Le musée Tate Modern à Londres (Source: Tate Modern)

«La forte baisse de la fréquentation, observe Art Newspaper, a contribué à d’énormes pertes financières. Les revenus autogénérés des quatre musées de la Tate sont passés de 94 millions de livres [131 millions de dollars américains] pour l’exercice 2019/20 à une estimation de 38 millions de livres pour 2020/21, soit une baisse de 60 pour cent. De même, le Victoria and Albert Museum [à Londres] a connu une perte de revenus de 63 %, ses fonds autogénérés passant de 64 millions de livres à 24 millions de livres.»

Les «quatre mastodontes de l’art» de New York, le Metropolitan Museum, le MoMA, le Whitney Museum of American Art et le Solomon R. Guggenheim Museum, ont reçu 2,2 millions de visiteurs en 2020, contre 11 millions l’année précédente. Le Metropolitan a perdu à lui seul une somme estimée à 150 millions de dollars.

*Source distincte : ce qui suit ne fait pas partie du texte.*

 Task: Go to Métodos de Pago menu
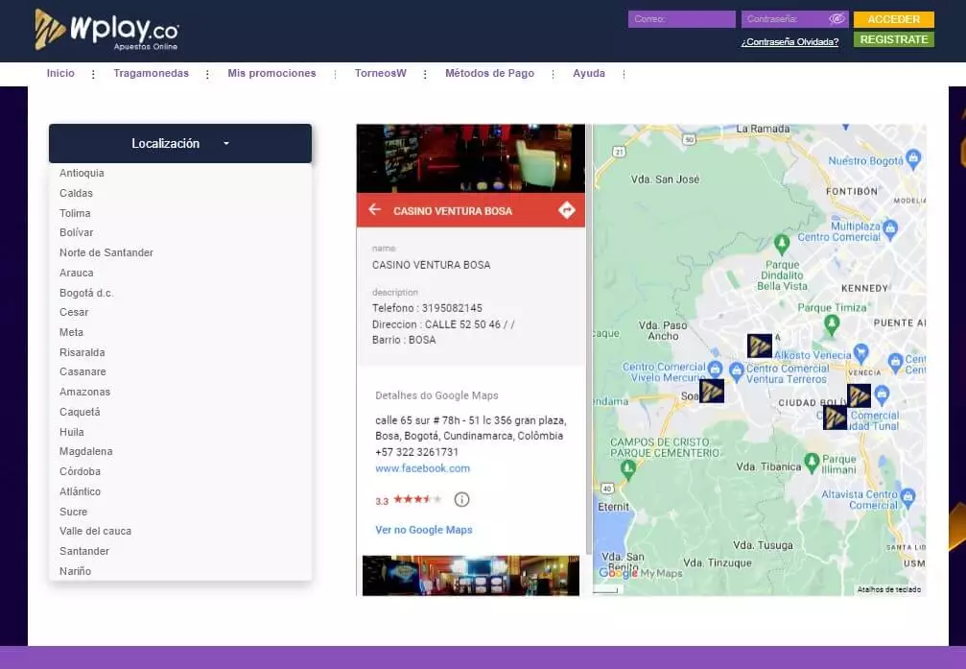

Art Newspaper a révélé que les données des 19 institutions brésiliennes sondées indiquaient que les musées «ont été fermés pendant une moyenne de 203 jours l’année dernière, ce qui est plus que tout autre pays dans notre rapport.»

Les conséquences potentielles de tels chiffres sur l’avenir des institutions culturelles du globe et de leurs travailleurs sont également «stupéfiantes.»

Ce serait une grave erreur d’imaginer que la fin de la pandémie, quelle qu’elle soit, ramènera les musées et les galeries d’art à leur état antérieur. Les «sacrifices» de plus en plus importants exigés aux travailleurs et au personnel des musées vont se poursuivre.

L’affirmation d’organisations telles que Museum Workers Speak selon laquelle l’inscription des travailleurs de musées dans les syndicats membres du SEIU ou de l’AFL-CIO améliorera leurs conditions et leur vie est fausse et dangereuse. Les travailleurs découvriront douloureusement que ces organisations ne sont qu’une division de la direction déterminée à réprimer chacune de leurs luttes.

L’obsession de ces groupes pour la politique raciale est tout aussi fausse et dangereuse. L’idée que le problème central auquel sont confrontés les travailleurs des musées est l’héritage «de la violence coloniale et raciale, et de la suprématie blanche en général» dans «des institutions disproportionnellement blanches et dirigées par des Blancs», comme le prétend Museum Workers Speak, est tout à fait pernicieuse et constitue le plus beau cadeau possible à l’élite dirigeante. La mainmise des milliardaires et multimillionnaires sur la vie culturelle ne sera pas brisée tant que le capitalisme existera. La fin de cette mainmise dépend de l’unité la plus ferme de la classe ouvrière sur une base socialiste de principe.